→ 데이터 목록

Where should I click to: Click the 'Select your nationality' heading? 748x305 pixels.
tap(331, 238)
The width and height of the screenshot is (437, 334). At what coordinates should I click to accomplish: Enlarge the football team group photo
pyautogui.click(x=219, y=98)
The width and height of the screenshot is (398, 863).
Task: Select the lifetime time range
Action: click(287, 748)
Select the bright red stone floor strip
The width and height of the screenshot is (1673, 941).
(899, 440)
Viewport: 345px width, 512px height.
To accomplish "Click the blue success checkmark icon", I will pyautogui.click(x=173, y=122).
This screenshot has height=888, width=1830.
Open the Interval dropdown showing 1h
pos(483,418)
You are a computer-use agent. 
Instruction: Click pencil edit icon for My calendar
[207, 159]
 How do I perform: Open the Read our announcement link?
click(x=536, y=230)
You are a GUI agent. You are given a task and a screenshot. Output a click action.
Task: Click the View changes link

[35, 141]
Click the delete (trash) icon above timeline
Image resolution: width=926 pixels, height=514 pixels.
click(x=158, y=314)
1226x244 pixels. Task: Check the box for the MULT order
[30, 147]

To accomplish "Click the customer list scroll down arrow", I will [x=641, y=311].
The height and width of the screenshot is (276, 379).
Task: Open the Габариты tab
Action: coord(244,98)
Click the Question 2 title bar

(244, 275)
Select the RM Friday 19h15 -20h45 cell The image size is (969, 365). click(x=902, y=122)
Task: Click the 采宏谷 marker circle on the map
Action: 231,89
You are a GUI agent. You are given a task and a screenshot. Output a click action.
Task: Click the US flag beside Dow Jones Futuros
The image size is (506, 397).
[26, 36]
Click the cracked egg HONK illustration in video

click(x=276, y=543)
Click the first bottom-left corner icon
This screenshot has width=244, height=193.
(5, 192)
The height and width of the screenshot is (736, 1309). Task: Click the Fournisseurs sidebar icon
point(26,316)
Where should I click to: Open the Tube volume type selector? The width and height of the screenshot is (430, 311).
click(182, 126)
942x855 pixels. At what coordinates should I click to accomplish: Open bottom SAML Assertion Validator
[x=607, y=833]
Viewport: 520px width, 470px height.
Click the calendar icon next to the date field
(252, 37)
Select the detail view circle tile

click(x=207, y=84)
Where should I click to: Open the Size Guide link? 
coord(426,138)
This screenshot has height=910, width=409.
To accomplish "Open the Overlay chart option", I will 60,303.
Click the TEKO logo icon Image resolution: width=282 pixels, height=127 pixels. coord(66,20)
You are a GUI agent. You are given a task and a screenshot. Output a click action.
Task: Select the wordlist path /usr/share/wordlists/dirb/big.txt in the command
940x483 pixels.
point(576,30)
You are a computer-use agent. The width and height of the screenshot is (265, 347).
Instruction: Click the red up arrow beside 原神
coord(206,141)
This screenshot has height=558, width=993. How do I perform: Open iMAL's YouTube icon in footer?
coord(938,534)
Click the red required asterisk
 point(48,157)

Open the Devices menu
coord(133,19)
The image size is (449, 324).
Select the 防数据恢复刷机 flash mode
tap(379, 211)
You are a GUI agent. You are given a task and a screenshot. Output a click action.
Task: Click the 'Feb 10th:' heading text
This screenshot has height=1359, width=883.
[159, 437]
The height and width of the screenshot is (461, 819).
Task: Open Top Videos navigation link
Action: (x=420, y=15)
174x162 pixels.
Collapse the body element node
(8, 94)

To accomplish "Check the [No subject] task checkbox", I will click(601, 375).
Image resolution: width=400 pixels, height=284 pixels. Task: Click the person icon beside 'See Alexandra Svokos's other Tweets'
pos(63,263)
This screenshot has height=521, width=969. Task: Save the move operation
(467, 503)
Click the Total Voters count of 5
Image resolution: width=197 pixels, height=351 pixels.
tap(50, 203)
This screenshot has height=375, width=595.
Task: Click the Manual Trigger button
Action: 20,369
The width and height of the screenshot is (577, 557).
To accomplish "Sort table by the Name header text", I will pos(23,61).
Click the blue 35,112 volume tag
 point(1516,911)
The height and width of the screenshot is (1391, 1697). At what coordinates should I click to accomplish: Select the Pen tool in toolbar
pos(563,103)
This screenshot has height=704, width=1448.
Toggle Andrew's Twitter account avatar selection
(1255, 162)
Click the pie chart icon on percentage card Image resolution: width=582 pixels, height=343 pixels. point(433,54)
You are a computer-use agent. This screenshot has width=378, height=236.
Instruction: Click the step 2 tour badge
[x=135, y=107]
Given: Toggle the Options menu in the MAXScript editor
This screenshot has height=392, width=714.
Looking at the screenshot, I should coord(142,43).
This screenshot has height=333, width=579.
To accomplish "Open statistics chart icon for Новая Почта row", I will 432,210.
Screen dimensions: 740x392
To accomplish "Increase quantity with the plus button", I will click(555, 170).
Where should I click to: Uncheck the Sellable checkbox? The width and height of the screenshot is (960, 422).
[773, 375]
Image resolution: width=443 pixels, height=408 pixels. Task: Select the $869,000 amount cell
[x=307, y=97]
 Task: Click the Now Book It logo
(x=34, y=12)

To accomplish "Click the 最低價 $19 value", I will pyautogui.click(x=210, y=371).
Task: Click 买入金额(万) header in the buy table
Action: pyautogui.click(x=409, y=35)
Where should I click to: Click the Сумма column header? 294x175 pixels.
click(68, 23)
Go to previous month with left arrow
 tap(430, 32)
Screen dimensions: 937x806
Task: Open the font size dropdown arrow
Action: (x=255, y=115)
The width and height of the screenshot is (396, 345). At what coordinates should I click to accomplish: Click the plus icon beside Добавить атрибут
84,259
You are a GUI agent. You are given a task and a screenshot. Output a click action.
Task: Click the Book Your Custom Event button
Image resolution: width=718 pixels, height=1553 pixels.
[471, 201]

→ 할 일
위의 행을 모두 다시 쓰되 "GUI agent"를 "screen agent"로 바꾸고 나머지는 그대로 두세요.

→ 연습 정답
Where should I click to: Click the 'Select your nationality' heading? 748x305 pixels.
tap(331, 238)
The width and height of the screenshot is (437, 334). At what coordinates should I click to accomplish: Enlarge the football team group photo
pyautogui.click(x=219, y=98)
The width and height of the screenshot is (398, 863).
Task: Select the lifetime time range
Action: click(287, 748)
Select the bright red stone floor strip
The width and height of the screenshot is (1673, 941).
(899, 440)
Viewport: 345px width, 512px height.
To accomplish "Click the blue success checkmark icon", I will pyautogui.click(x=173, y=122).
This screenshot has height=888, width=1830.
Open the Interval dropdown showing 1h
pos(483,418)
You are a computer-use agent. 
Instruction: Click pencil edit icon for My calendar
[207, 159]
 How do I perform: Open the Read our announcement link?
click(x=536, y=230)
You are a screen agent. You are given a task and a screenshot. Output a click action.
Task: Click the View changes link

[35, 141]
Click the delete (trash) icon above timeline
Image resolution: width=926 pixels, height=514 pixels.
click(x=158, y=314)
1226x244 pixels. Task: Check the box for the MULT order
[30, 147]

To accomplish "Click the customer list scroll down arrow", I will [x=641, y=311].
The height and width of the screenshot is (276, 379).
Task: Open the Габариты tab
Action: coord(244,98)
Click the Question 2 title bar

(244, 275)
Select the RM Friday 19h15 -20h45 cell The image size is (969, 365). click(x=902, y=122)
Task: Click the 采宏谷 marker circle on the map
Action: 231,89
You are a screen agent. You are given a task and a screenshot. Output a click action.
Task: Click the US flag beside Dow Jones Futuros
The image size is (506, 397).
[26, 36]
Click the cracked egg HONK illustration in video

click(x=276, y=543)
Click the first bottom-left corner icon
This screenshot has width=244, height=193.
(5, 192)
The height and width of the screenshot is (736, 1309). Task: Click the Fournisseurs sidebar icon
point(26,316)
Where should I click to: Open the Tube volume type selector? The width and height of the screenshot is (430, 311).
click(182, 126)
942x855 pixels. At what coordinates should I click to accomplish: Open bottom SAML Assertion Validator
[x=607, y=833]
Viewport: 520px width, 470px height.
Click the calendar icon next to the date field
(252, 37)
Select the detail view circle tile

click(x=207, y=84)
Where should I click to: Open the Size Guide link? 
coord(426,138)
This screenshot has height=910, width=409.
To accomplish "Open the Overlay chart option", I will 60,303.
Click the TEKO logo icon Image resolution: width=282 pixels, height=127 pixels. coord(66,20)
You are a screen agent. You are given a task and a screenshot. Output a click action.
Task: Select the wordlist path /usr/share/wordlists/dirb/big.txt in the command
940x483 pixels.
point(576,30)
You are a computer-use agent. The width and height of the screenshot is (265, 347).
Instruction: Click the red up arrow beside 原神
coord(206,141)
This screenshot has height=558, width=993. How do I perform: Open iMAL's YouTube icon in footer?
coord(938,534)
Click the red required asterisk
 point(48,157)

Open the Devices menu
coord(133,19)
The image size is (449, 324).
Select the 防数据恢复刷机 flash mode
tap(379, 211)
You are a screen agent. You are given a task and a screenshot. Output a click action.
Task: Click the 'Feb 10th:' heading text
This screenshot has height=1359, width=883.
[159, 437]
The height and width of the screenshot is (461, 819).
Task: Open Top Videos navigation link
Action: (x=420, y=15)
174x162 pixels.
Collapse the body element node
(8, 94)

To accomplish "Check the [No subject] task checkbox", I will click(601, 375).
Image resolution: width=400 pixels, height=284 pixels. Task: Click the person icon beside 'See Alexandra Svokos's other Tweets'
pos(63,263)
This screenshot has height=521, width=969. Task: Save the move operation
(467, 503)
Click the Total Voters count of 5
Image resolution: width=197 pixels, height=351 pixels.
tap(50, 203)
This screenshot has height=375, width=595.
Task: Click the Manual Trigger button
Action: 20,369
The width and height of the screenshot is (577, 557).
To accomplish "Sort table by the Name header text", I will pos(23,61).
Click the blue 35,112 volume tag
 point(1516,911)
The height and width of the screenshot is (1391, 1697). At what coordinates should I click to accomplish: Select the Pen tool in toolbar
pos(563,103)
This screenshot has height=704, width=1448.
Toggle Andrew's Twitter account avatar selection
(1255, 162)
Click the pie chart icon on percentage card Image resolution: width=582 pixels, height=343 pixels. point(433,54)
You are a computer-use agent. This screenshot has width=378, height=236.
Instruction: Click the step 2 tour badge
[x=135, y=107]
Given: Toggle the Options menu in the MAXScript editor
This screenshot has height=392, width=714.
Looking at the screenshot, I should coord(142,43).
This screenshot has height=333, width=579.
To accomplish "Open statistics chart icon for Новая Почта row", I will 432,210.
Screen dimensions: 740x392
To accomplish "Increase quantity with the plus button", I will click(555, 170).
Where should I click to: Uncheck the Sellable checkbox? The width and height of the screenshot is (960, 422).
[773, 375]
Image resolution: width=443 pixels, height=408 pixels. Task: Select the $869,000 amount cell
[x=307, y=97]
 Task: Click the Now Book It logo
(x=34, y=12)

To accomplish "Click the 最低價 $19 value", I will pyautogui.click(x=210, y=371).
Task: Click 买入金额(万) header in the buy table
Action: pyautogui.click(x=409, y=35)
Where should I click to: Click the Сумма column header? 294x175 pixels.
click(68, 23)
Go to previous month with left arrow
 tap(430, 32)
Screen dimensions: 937x806
Task: Open the font size dropdown arrow
Action: (x=255, y=115)
The width and height of the screenshot is (396, 345). At what coordinates should I click to accomplish: Click the plus icon beside Добавить атрибут
84,259
You are a screen agent. You are given a task and a screenshot. Output a click action.
Task: Click the Book Your Custom Event button
Image resolution: width=718 pixels, height=1553 pixels.
[471, 201]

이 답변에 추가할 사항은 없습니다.